MATERIAL SHOWN:
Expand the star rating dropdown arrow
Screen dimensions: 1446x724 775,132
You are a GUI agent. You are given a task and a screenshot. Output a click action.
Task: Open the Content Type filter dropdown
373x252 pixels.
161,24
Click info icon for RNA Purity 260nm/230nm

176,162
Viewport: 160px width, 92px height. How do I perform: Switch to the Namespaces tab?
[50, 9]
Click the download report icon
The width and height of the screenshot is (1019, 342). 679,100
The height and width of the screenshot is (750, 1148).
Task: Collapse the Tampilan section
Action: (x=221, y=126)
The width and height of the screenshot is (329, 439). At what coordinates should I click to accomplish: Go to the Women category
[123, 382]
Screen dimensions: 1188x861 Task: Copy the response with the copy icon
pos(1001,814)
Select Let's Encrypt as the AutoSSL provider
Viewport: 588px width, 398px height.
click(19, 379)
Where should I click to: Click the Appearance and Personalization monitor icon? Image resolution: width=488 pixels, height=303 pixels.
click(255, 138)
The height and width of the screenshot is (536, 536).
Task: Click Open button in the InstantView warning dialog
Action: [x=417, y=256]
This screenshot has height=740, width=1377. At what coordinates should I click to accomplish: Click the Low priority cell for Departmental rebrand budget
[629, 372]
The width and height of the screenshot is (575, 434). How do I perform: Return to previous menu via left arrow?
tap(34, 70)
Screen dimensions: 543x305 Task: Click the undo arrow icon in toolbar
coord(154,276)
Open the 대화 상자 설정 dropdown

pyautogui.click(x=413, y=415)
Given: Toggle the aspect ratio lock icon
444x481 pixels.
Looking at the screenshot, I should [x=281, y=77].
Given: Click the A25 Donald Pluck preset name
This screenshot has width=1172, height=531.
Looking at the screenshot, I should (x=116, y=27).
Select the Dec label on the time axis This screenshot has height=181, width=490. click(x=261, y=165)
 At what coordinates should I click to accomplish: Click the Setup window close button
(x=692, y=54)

EXERCISE OBJECTIVE:
Retype every line of the entries above word for word.

FINAL ANSWER:
Expand the star rating dropdown arrow
Screen dimensions: 1446x724 775,132
You are a GUI agent. You are given a task and a screenshot. Output a click action.
Task: Open the Content Type filter dropdown
373x252 pixels.
161,24
Click info icon for RNA Purity 260nm/230nm

176,162
Viewport: 160px width, 92px height. How do I perform: Switch to the Namespaces tab?
[50, 9]
Click the download report icon
The width and height of the screenshot is (1019, 342). 679,100
The height and width of the screenshot is (750, 1148).
Task: Collapse the Tampilan section
Action: (x=221, y=126)
The width and height of the screenshot is (329, 439). At what coordinates should I click to accomplish: Go to the Women category
[123, 382]
Screen dimensions: 1188x861 Task: Copy the response with the copy icon
pos(1001,814)
Select Let's Encrypt as the AutoSSL provider
Viewport: 588px width, 398px height.
click(19, 379)
Where should I click to: Click the Appearance and Personalization monitor icon? Image resolution: width=488 pixels, height=303 pixels.
click(255, 138)
The height and width of the screenshot is (536, 536).
Task: Click Open button in the InstantView warning dialog
Action: [x=417, y=256]
This screenshot has height=740, width=1377. At what coordinates should I click to accomplish: Click the Low priority cell for Departmental rebrand budget
[629, 372]
The width and height of the screenshot is (575, 434). How do I perform: Return to previous menu via left arrow?
tap(34, 70)
Screen dimensions: 543x305 Task: Click the undo arrow icon in toolbar
coord(154,276)
Open the 대화 상자 설정 dropdown

pyautogui.click(x=413, y=415)
Given: Toggle the aspect ratio lock icon
444x481 pixels.
Looking at the screenshot, I should [x=281, y=77].
Given: Click the A25 Donald Pluck preset name
This screenshot has width=1172, height=531.
Looking at the screenshot, I should (x=116, y=27).
Select the Dec label on the time axis This screenshot has height=181, width=490. click(x=261, y=165)
 At what coordinates should I click to accomplish: Click the Setup window close button
(x=692, y=54)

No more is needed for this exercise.